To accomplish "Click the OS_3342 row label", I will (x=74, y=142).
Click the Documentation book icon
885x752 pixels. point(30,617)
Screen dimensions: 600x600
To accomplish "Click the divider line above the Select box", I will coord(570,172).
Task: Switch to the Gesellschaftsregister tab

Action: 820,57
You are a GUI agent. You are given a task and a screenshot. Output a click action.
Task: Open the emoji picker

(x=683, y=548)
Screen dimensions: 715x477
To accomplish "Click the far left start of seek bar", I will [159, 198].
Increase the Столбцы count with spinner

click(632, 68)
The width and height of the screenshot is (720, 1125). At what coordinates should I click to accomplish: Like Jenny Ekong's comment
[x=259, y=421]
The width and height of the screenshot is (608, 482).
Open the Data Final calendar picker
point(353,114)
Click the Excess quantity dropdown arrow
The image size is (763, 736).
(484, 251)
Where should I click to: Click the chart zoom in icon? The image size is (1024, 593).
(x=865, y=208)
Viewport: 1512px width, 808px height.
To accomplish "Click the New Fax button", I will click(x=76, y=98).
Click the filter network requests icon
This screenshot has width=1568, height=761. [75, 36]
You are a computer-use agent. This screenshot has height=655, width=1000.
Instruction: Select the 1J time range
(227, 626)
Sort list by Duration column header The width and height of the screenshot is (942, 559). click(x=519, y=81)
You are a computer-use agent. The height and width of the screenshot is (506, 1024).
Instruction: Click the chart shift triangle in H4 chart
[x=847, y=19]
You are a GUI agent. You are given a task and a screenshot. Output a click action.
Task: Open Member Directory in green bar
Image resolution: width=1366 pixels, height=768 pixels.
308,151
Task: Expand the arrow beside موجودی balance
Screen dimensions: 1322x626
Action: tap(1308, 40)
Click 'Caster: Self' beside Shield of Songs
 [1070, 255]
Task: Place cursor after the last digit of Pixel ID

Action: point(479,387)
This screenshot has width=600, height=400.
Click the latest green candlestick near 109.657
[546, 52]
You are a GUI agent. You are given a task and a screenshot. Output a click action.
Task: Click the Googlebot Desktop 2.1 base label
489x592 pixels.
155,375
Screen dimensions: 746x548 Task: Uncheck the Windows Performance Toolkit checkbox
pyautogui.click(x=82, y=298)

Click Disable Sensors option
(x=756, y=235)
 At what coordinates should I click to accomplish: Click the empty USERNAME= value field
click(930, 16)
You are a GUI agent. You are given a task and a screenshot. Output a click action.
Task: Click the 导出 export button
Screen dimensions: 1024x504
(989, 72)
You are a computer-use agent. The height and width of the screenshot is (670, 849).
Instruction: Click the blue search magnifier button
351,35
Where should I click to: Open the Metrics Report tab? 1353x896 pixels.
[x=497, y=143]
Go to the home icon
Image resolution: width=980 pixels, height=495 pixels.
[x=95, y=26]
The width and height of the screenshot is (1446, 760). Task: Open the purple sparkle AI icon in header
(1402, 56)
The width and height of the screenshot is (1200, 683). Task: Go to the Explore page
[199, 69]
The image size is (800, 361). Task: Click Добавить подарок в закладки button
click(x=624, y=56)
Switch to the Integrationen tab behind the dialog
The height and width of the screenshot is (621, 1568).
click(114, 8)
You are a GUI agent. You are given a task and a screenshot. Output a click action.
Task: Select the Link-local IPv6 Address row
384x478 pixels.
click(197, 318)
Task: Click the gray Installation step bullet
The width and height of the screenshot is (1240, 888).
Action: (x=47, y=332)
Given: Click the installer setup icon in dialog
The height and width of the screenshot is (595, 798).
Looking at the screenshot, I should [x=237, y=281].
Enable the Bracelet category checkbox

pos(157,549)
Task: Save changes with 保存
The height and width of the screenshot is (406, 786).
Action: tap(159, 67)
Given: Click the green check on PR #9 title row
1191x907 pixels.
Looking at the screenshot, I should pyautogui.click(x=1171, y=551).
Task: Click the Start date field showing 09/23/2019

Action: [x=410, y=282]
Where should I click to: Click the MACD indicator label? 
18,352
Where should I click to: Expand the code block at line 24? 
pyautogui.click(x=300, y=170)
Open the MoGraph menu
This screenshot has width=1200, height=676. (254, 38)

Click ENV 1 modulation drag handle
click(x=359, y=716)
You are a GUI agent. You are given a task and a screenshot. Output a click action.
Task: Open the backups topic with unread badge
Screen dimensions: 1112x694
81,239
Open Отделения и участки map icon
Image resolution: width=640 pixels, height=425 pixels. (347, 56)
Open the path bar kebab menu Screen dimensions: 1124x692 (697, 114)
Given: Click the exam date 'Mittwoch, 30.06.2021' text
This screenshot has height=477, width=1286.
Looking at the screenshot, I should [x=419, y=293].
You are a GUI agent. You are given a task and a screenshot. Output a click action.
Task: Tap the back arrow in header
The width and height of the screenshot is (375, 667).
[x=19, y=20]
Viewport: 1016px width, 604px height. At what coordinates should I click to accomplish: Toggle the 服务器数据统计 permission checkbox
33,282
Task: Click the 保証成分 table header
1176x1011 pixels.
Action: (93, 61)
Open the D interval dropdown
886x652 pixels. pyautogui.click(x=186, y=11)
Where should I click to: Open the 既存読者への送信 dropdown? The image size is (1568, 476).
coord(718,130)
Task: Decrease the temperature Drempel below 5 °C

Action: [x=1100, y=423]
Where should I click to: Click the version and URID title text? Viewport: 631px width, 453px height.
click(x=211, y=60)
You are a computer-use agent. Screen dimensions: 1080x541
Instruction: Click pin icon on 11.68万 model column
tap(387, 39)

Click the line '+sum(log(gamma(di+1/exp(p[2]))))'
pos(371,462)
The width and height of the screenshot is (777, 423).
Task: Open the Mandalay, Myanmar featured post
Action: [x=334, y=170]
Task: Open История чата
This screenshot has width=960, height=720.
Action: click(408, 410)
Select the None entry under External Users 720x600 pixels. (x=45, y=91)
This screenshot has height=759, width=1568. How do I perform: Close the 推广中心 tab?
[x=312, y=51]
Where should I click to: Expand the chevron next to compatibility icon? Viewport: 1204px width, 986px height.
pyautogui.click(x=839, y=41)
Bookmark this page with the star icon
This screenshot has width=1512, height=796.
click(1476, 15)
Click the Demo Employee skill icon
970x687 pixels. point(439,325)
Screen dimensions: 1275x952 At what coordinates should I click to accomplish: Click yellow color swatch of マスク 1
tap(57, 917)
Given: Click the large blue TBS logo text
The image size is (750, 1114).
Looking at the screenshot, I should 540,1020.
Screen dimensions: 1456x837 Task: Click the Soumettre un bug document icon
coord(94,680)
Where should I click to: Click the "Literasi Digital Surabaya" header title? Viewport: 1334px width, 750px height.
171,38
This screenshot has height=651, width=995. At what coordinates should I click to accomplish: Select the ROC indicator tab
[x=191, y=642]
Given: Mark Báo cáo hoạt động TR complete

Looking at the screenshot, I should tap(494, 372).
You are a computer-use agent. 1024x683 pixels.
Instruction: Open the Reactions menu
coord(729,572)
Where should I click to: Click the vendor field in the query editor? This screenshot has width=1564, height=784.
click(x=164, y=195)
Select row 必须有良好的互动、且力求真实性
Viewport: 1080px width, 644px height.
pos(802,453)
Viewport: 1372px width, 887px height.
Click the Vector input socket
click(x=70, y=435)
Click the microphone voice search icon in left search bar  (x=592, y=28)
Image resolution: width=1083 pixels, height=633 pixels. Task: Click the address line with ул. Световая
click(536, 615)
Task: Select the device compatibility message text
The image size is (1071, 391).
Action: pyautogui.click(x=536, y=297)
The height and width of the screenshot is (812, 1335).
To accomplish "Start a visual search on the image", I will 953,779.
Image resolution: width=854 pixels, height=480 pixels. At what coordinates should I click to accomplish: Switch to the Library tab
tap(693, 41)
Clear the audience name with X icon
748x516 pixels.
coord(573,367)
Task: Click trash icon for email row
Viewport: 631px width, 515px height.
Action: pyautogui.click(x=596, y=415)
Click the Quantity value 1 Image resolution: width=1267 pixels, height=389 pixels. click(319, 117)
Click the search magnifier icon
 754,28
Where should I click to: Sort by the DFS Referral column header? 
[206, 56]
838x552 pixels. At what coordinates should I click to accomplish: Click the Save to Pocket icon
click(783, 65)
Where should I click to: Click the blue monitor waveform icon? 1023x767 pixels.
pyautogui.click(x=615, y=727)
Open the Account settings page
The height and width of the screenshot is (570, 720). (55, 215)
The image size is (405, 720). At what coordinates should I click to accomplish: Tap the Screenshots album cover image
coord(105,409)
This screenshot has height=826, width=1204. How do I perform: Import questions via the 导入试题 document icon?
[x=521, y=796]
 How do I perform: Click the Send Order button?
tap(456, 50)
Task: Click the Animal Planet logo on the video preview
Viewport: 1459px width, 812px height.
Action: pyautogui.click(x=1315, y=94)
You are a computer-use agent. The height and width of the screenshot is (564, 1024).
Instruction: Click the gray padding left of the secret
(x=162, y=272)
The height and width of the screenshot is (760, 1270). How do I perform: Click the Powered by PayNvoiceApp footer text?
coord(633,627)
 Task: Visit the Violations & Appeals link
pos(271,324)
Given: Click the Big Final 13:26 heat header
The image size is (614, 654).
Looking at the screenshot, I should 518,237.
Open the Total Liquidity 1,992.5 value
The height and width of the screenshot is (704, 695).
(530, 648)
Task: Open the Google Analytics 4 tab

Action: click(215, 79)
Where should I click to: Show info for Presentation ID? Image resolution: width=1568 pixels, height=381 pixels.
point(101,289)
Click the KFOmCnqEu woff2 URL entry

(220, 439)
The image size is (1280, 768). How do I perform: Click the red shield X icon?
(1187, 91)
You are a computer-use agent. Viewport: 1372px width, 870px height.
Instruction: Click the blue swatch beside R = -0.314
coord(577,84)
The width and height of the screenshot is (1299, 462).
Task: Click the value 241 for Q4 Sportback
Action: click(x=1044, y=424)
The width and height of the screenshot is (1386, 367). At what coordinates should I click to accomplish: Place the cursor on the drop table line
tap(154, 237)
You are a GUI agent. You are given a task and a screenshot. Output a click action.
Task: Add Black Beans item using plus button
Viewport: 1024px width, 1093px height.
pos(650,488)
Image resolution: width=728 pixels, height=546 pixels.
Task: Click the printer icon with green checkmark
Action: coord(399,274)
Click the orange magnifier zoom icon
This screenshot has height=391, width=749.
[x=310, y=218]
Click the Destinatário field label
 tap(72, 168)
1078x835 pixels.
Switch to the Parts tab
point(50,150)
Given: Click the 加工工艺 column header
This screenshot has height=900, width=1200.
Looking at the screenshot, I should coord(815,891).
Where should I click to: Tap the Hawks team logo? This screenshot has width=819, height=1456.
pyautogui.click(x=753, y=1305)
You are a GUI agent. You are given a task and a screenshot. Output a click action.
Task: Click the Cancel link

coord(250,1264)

※ ※ ※

The answer is each line in which the word "arrow" occurs, copied from the material above.

◆ **Result of this exercise**:
Click the Excess quantity dropdown arrow
Task: Expand the arrow beside موجودی balance
Task: Tap the back arrow in header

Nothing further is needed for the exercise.